On another thread someone's just said that 20 years of contributions are not enough to earn you a full state penguin.

I want a full state penguin Sad

OP posts:
NoisyBrain · 06/10/2018 20:49

Contessas I saw that one! I thought for while nobody was going to mention it Grin

Babybearsporij · 06/10/2018 20:53

I once submitted a full essay about Lord of the Files. Lesson learned - proofread!!!

SDTGisAnEvilWolefGenius · 06/10/2018 21:06

Ohhhh yes - I want a full state penguin too. It can keep the tiger cub that dh won’t let me have as a pet company.

SocksRock · 06/10/2018 21:09

Watching BBC News, and they mislabelled Kwasi Kwarteng MP (who definitely is a black man) as Kirsty Blackman MP (who is a white woman)....

Sparrowlegs248 · 06/10/2018 21:17

Text to then husband "pick up some cock on your way home"

It was coal we needed.

YourVagesty · 06/10/2018 21:18

My favourite was a few months ago. Was texting my mate about my dog and I can't remember why (I think i'd bought him a funny jumper or something) but i tried to type that he had 'no dignity left'. However, I accidentally typed 'dognity' and thought it was the most brilliant typo i'd ever made. My dog has no dognity.

YouWereRight · 06/10/2018 21:20

Whilst working in a small but busy call team, I very quickly text my manager 'XX ain't shown for shit' I meant shift Blush

RustyBear · 06/10/2018 22:21

My favourite BBC subtitle fail was the time it rendered Hugh Fearnley- Whittingstall as ‘Cue the family wedding stall’

Papergirl1968 · 06/10/2018 23:09

I used to work in PR for a police force and we had some posters done saying (name of force) We’re Working For You. Unfortunately someone took the apostrophe out so they proudly proclaimed (name of force) Were Working For You.
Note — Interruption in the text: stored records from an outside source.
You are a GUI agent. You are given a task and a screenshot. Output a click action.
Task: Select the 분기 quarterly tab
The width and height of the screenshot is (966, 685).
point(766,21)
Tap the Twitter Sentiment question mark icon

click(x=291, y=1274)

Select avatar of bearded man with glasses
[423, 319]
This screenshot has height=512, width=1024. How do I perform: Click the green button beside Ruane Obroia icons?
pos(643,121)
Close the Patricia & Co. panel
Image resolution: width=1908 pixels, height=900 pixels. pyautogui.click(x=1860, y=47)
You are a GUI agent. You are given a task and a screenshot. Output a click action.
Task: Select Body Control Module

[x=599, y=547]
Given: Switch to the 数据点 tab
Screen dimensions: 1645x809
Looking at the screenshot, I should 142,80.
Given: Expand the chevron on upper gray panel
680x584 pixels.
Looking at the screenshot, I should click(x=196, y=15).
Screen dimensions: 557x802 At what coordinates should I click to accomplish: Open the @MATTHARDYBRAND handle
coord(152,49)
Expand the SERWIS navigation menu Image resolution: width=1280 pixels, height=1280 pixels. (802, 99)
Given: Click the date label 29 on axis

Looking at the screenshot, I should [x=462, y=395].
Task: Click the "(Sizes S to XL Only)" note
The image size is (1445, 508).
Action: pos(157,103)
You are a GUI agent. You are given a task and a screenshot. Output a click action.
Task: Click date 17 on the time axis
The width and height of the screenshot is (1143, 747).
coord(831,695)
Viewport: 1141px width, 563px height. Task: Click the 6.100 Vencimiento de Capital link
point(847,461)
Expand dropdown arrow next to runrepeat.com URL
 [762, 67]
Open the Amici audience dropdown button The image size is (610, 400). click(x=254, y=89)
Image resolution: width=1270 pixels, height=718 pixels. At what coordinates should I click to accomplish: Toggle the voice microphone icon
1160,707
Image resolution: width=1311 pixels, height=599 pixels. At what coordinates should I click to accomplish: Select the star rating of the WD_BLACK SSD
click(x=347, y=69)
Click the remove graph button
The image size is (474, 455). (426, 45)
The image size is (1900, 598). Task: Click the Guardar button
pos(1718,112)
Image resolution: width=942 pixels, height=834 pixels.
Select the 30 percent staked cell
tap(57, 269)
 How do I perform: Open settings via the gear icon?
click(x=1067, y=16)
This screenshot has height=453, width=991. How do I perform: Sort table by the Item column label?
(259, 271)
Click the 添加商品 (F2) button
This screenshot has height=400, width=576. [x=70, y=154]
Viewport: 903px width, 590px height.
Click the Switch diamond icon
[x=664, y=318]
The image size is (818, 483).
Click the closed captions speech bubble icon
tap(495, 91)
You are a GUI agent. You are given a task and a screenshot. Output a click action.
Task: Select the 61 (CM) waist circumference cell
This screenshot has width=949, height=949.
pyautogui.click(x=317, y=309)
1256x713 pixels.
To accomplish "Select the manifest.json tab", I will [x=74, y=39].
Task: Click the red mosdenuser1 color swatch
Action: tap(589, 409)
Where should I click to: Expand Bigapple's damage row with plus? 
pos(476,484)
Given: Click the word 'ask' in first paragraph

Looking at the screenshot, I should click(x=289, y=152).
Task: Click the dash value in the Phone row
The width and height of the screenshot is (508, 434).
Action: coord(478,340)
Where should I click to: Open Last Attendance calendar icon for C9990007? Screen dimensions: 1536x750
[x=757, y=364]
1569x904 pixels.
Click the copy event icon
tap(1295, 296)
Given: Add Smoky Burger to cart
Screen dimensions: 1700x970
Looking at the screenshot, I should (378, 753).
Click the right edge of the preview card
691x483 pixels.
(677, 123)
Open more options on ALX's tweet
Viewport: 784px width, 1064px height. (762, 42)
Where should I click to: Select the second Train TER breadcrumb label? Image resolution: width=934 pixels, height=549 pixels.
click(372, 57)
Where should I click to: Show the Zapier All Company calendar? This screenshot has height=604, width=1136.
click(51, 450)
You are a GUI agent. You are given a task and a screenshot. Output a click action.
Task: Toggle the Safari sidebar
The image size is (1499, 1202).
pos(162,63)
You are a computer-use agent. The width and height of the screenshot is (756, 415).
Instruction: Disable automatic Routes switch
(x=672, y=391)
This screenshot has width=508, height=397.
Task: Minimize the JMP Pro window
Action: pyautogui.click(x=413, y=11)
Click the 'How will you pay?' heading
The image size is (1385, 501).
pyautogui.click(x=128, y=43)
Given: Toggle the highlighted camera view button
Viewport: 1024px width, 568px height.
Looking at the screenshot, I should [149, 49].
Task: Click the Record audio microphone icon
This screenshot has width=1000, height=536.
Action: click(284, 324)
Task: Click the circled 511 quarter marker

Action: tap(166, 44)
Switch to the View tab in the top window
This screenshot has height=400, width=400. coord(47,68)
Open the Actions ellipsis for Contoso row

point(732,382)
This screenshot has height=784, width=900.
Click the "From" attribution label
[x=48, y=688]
Of course, underneath people were writing things like But Now We Don't Give A Fuck.
And not a typo as such, but an embarrassing slip - after a brothel was discovered in a rather rural area, we issued an appeal for any residents who might have witnessed people coming or going. As a detective quipped when we belatedly realised, there were certainly plenty of people coming!